404 Media found that MTA’s trip history feature still works even when the user pays with Apple Pay. Apple told 404 Media it does not store or have access to the used card numbers, and does not provide these to merchants, including transit systems. Apple did not respond when asked to clarify how the MTA website feature works when a rider uses Apple Pay.

Per https://www.apple.com/apple-pay/ marketing, "When you make a purchase, Apple Pay uses a device-specific number and unique transaction code. So your card number is never stored on your device or on Apple servers. And when you pay, your card numbers are never shared by Apple with merchants. Your purchases stay private."
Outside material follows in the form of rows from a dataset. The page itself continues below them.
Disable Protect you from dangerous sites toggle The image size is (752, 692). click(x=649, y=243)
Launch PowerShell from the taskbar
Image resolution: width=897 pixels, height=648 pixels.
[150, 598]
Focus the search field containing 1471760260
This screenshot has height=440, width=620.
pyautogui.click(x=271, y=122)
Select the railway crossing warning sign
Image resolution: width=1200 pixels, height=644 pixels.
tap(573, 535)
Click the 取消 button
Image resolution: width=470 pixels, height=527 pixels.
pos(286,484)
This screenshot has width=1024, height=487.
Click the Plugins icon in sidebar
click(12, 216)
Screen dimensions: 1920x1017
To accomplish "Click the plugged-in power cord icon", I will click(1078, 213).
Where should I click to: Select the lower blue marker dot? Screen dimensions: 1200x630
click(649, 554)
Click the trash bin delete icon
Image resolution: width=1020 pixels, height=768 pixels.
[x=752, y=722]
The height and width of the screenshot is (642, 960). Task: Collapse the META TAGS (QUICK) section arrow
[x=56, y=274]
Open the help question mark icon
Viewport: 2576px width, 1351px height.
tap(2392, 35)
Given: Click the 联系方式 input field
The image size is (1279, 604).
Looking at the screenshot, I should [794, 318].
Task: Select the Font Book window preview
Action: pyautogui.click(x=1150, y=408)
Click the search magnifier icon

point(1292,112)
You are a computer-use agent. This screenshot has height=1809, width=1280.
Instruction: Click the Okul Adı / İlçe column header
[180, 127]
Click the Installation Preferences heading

So something strange is going on for sure...

1 comments

Sorry to repeat the link (posted in my comment below yours) but this very technical & informed explanation from @rswail explains what's going on:

https://news.ycombinator.com/item?id=35698169

TLDR: Omny gets a hash of the Apple Pay card, and later, they can one way hash a card (that you give them) and match it to past purchases/travels. They (OMNY/MTA) presumably do not have access to the original card number that Apple Pay is 'masking'.

But I agree with you that the language on Apple's site makes it seem like it's more anonymous than it really is (as this hash exception makes obvious)

I've yet to read the technical explanation but how is not adding a salt or nonce to the hash a good idea? It doesn't seem very hard to iterate through all possible credit hard numbers and hash them all. I'm sure I'm missing something.